[WRITTEN TASKS]:
[A] Decide whether each statement agrees with the sermon on play: (i) in most mammals, play occurs only among the young; (ii) the speaker specializes academically in developmental psychology; (iii) children in hunter-gatherer cultures play with computers. Answer yes or no for each and quote the deciding words from the sermon.
[B] According to the sermon on play, where is the radically alternative school at which the speaker studied play?
[C] Carry the sermon on play forward from its final sentence.

[Start of PASSAGE]

I took the name Loon , which I like for both of its meanings-- a bird that seeks pristine waters and a slightly crazy human being.
In play, people do things that are harder than what they do in real life. In play, people are stronger, are able to tolerate more pain than in real life. Children in play think at a higher level, read better, do everything better, than they do when not playing.
To borrow a phrase from the famous Russian psychologist Lev Vygotsky, in play each person is a head taller than in real life.
Sermon
In my real life I have for some time been a student of children's play. My academic specialty is evolutionary psychology, which means that I bring a Darwinian perspective to the attempt to make sense of human behavior.
Play is a universal aspect of human nature. Indeed, it is universal not just to humans but to essentially all mammals. Play is the means by which young mammals practice the skills they need in order to survive. In most mammals play is restricted to the young; but in humans it persists to some degree throughout our lives. That is because we, unlike most mammals, never quite grow up. We continue, throughout our lives, to learn and adapt to new circumstances.
I'm convinced that the instincts for play and exploration in children came about, evolutionarily, to serve the purposes of education.
During the great bulk of our evolutionary history, we were hunter-gatherers. As part of my research I have surveyed child development in modern-day hunter-gatherer cultures and have found that in every one of them that has ever been studied children and young adolescents are free to play and explore, on there own, essentially all day long, every day, and through those activities they acquire the skills and knowledge they need to become successful adults. An assumption in all such cultures is that children teach themselves, through their own play and exploration.
I have also studied play at a radically alternative school in Framingham, and that work has shown me that-- in a safe, age-mixed, democratic setting, where the skills and values of the culture are represented-- the play drive and curiosity drive are sufficient for the purpose of education even in our own culture. Coercive education is unnecessary. I'm not going to talk about those studies or try to convince you of that thesis today. I would love to do so, however, in some other context, such as a Religion in Our Times meeting, if there is interest.
What I intend to do here, now, is more modest. I want to talk about what play is as a natural phenomenon, how it contributes to our experience as human beings, and how it may contribute to our philosophical and religious thinking.
Most research on play is with children, so I will start with children's play. Children all over the world, in every culture, play when they have the opportunity to do so. The specifics of play vary from culture to culture. For example, in hunter-gatherer cultures children play with bows and arrows, and in our culture they play with computers. But, at a more abstract level, the basic forms of play are universal. Consistent with the idea that the play instinct evolved to serve educative functions, the basic forms of play match closely with the categories of skills that people everywhere must learn.
- There is rough and tumble play -- play chasing and play fighting. This is a kind of play that we share with other mammals, and it helps us develop strong bodies and stamina. Children do not run laps or lift weights to build their bodies. They run around playing monsters and other chase games until their sides ache from both laughter and exhaustion.
- There is constructive play -- the playful building of things. Children everywhere play at building the kinds of things that are important in their society-- huts or houses, bows and arrows or computer programs, secret codes, sometimes poems. We are the species that survives by building things; so it is not surprising that we have an instinct to play at building things as children.
- There is pretend play and its close cousin, sociodramatic play. Children everywhere create make-believe worlds in their play. They create dramatic situations and play out roles. Such play exercises a number of extraordinary human abilities: the ability to imagine various possibilities and carry them out in one 's head; the ability to think about and plan for the future; the ability to get along with others; the ability to control one's own behavior in accordance with mental concepts about how one should behave if one is a certain kind of person.

[End of PASSAGE]
[Start of RAW DATA]

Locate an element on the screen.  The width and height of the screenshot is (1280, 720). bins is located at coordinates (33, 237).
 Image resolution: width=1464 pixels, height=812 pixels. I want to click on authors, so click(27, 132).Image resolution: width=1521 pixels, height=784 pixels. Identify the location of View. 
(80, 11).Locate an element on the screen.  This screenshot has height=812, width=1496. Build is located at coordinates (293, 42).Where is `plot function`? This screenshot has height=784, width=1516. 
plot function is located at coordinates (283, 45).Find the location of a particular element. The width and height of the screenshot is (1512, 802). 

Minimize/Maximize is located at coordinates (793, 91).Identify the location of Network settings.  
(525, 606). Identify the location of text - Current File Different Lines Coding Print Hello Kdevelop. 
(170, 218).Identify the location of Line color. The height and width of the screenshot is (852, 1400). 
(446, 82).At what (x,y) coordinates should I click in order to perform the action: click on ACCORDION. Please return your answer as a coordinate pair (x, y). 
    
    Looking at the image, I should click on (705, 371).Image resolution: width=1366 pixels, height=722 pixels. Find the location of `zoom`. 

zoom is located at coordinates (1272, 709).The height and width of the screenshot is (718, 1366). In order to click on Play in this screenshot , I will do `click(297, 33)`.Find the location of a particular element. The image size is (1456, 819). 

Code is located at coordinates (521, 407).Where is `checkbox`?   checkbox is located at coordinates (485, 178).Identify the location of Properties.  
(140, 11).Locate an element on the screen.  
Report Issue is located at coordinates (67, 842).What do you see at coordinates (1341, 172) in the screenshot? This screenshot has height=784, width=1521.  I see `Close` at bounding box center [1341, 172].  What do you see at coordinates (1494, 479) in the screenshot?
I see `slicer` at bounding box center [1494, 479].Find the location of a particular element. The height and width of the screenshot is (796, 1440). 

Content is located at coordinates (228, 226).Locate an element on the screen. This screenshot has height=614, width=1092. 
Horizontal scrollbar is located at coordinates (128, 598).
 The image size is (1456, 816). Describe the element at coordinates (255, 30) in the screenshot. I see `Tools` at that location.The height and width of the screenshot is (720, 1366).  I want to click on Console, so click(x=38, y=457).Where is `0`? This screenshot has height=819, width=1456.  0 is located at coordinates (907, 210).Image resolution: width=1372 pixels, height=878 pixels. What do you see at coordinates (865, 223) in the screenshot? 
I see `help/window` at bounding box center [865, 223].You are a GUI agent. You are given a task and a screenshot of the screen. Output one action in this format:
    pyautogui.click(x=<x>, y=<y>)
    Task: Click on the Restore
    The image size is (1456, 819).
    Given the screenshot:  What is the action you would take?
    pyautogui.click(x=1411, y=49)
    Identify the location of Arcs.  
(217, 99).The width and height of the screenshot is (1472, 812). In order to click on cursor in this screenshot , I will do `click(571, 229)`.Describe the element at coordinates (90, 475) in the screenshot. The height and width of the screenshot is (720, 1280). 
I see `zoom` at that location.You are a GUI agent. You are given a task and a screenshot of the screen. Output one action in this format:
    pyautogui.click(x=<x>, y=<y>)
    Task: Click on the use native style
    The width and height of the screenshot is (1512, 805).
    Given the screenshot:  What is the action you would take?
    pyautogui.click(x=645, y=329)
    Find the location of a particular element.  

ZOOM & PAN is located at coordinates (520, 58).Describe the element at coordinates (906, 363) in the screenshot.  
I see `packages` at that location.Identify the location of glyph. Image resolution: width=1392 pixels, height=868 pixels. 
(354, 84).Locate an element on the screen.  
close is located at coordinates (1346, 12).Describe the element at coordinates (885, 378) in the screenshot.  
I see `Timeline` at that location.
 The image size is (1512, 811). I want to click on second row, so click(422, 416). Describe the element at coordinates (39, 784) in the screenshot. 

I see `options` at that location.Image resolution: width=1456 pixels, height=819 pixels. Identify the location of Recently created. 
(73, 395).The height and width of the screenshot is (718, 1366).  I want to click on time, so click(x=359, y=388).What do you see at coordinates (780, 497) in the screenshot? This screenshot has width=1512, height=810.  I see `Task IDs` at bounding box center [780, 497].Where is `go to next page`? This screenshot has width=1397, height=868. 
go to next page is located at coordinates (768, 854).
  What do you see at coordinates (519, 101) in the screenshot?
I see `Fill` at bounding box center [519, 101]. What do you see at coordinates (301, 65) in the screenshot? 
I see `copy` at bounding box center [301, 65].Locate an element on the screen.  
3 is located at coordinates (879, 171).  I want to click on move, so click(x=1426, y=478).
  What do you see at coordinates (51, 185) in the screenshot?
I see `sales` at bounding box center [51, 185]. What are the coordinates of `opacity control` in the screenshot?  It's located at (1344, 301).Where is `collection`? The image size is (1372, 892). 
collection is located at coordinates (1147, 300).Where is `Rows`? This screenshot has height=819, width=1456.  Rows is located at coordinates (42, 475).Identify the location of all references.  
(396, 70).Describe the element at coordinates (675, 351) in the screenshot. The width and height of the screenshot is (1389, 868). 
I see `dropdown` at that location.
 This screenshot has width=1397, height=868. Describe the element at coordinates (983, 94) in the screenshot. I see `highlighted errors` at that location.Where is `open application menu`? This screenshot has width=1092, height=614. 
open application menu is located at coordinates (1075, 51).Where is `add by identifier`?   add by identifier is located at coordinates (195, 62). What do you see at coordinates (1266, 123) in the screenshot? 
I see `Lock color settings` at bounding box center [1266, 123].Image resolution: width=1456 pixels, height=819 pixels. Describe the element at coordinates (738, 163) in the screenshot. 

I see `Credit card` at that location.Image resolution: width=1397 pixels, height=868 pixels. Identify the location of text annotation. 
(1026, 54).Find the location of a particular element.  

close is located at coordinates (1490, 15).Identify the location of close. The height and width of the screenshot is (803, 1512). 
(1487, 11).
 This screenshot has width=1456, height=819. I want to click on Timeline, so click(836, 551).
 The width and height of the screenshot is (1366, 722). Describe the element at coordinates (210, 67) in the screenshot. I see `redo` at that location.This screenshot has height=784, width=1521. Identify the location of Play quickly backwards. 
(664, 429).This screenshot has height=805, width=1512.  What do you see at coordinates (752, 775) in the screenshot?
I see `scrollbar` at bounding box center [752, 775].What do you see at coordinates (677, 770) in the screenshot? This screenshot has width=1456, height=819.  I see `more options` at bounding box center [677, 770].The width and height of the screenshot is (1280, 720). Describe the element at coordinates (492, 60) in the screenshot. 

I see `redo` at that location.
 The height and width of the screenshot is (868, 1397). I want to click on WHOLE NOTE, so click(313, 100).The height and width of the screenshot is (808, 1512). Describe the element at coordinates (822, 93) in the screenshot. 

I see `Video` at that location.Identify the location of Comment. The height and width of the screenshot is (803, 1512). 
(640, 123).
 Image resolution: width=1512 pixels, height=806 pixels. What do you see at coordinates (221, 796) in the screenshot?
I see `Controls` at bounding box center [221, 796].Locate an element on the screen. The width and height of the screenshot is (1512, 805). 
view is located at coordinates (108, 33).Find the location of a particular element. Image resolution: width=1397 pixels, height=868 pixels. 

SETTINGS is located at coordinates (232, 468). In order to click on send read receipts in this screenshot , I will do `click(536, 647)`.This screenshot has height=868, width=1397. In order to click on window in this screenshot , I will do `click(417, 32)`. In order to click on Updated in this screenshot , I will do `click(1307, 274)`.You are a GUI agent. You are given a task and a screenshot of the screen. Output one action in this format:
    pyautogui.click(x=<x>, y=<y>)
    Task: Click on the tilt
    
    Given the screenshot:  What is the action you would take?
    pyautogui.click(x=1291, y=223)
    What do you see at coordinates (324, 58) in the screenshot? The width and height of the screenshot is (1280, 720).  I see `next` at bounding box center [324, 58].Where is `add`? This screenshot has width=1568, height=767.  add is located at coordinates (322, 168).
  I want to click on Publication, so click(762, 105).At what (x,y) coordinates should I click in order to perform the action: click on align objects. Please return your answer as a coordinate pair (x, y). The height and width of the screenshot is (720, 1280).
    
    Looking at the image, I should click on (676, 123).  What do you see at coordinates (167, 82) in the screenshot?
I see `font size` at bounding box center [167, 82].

[End of RAW DATA]

[ANSWERS TO THE PROBLEMS]:
[A]
(i) Yes: "In most mammals play is restricted to the young"
(ii) No: "My academic specialty is evolutionary psychology"
(iii) No: "in hunter-gatherer cultures children play with bows and arrows"

[B] It is in Framingham.

[C]
- Finally, there are formal games with explicit rules, which are passed along from generation to generation of players. Play of this sort exercises, among other things, the capacity to understand and follow explicit rules, a skill that is required for full adult participation in any society
Those are the major types of play, but what exactly is play?
Like other psychological concepts, play is a fuzzy concept. Some activities are fully and clearly play, while others are just partly play. Those of us who study play generally consider an activity to be playful to the degree that it to has the following four characteristics:
1. Play is intrinsically motivated . Another way of saying this is that, in play, the means are more important than the ends. A child playfully building a sand castle is more interested in the process of building the castle than in having the castle. If an adult came along and said, " You can stop all your effort now, I'll build the castle for you," the child would be disappointed. Similarly, when products that children create are evaluated and judged by adults, even when judged positively, play is often ruined. The child's focus changes naturally to the end result-- that of pleasing the adult-- and the activity is no longer play. If Diane and I had done our backpacking trip primarily because we thought it would be good for us in some way-- maybe by building our bodies or causing us to lose weight-- then that activity would not have been play. Our focus would have been on the end, and we would have hated the process. Play may do good things for us -- indeed, my thesis as an evolutionary psychologist is that the play instinct evolved because play does do good things for us-- but we don' t consciously play for those ends. Indeed, it is the very fact that our focus is on the means and not on the ends that makes play so valuable as a mode of practice and learning. Because the ends are unimportant in play, we feel free to experiment with the means, and it is through that experimentation that we learn and grow.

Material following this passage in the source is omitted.